━━━━━ Data shown

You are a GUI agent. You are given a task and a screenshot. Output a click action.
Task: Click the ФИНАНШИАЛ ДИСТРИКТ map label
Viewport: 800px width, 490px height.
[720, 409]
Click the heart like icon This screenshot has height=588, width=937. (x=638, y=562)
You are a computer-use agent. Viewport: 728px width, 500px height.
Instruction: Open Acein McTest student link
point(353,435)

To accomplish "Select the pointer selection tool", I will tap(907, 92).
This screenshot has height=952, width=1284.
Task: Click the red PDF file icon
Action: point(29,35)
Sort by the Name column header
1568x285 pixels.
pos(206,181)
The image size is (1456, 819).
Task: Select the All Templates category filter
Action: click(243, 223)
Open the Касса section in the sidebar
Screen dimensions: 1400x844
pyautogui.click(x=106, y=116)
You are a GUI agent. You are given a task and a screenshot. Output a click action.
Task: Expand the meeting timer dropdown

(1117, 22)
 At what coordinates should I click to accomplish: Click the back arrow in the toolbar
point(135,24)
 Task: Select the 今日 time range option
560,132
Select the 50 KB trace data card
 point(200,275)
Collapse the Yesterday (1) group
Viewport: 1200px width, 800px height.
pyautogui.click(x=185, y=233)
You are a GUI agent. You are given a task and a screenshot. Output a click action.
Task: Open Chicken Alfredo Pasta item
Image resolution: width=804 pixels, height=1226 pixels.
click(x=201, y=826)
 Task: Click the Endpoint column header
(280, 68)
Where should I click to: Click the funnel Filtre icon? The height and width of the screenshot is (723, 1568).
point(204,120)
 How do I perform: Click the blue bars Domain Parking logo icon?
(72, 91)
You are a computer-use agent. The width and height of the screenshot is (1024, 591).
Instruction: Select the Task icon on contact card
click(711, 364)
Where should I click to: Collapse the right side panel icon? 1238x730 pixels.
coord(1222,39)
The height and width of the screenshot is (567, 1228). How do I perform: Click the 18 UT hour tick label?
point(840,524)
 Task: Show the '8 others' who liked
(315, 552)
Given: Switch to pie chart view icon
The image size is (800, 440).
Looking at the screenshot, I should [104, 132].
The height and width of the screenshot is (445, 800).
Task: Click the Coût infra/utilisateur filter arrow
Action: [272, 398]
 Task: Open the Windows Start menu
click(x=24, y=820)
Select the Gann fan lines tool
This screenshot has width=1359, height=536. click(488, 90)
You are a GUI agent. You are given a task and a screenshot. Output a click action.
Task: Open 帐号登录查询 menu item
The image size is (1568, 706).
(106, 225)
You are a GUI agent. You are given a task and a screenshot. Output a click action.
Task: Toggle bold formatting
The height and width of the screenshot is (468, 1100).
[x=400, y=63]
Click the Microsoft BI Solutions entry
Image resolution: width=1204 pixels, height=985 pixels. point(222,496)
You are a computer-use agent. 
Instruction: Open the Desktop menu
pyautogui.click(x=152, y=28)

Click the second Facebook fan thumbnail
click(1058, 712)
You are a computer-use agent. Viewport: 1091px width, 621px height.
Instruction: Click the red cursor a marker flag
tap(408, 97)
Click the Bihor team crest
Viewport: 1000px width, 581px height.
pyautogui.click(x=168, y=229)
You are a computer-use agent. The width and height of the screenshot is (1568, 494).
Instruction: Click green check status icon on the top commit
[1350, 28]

━━━━━━━━━━

-- Instructions for the task --
Which of the lines above hold the word "item"? Copy each one.

-- Response area --
Task: Open Chicken Alfredo Pasta item
Task: Open 帐号登录查询 menu item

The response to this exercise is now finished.